On 3/9/2017 7:03 PM, Jason Gunthorpe wrote:
I honestly think you are trying far too much to pointlessly preserve
the exact original code...
At that stage we would like to solve the degradation that was introduced
in previous series of the barriers. Further improvements will be as some
incremental patches after making the required performance testing.
If you are going to send this a patch please include my updated
comment.
I put some comment in mlx4/5 that points that code is latency oriented
and flush immediately.
+/* Do mmio_wc_start and grab a spinlock */
+static inline void mmio_wc_spinlock(pthread_spinlock_t *lock)
+{
+ pthread_spin_lock(lock);
+#if !defined(__i386__) && !defined(__x86_64__)

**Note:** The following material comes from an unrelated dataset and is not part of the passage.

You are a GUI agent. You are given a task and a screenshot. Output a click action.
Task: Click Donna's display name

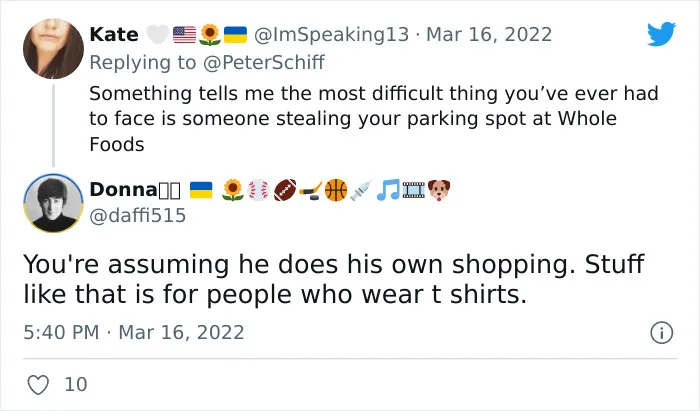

+ /* For x86 the serialization within the spin lock is enough to
+ * strongly order WC and other memory types. */
+ mmio_wc_start();
+#endif
I would like to see the unlock inline still present in the header for
clarity to the reader what the expected pattern is, and a comment in
mlx4/mlx5 indicating they are not using the unlock macro directly to
try and reduce latency to the flush.
For now this macro is not in use by mlx4 & mlx5 as pointed before.
In addition, it still needs some work to verify whether the unlock is
fully equal to flushing the data immediately as you also wondered.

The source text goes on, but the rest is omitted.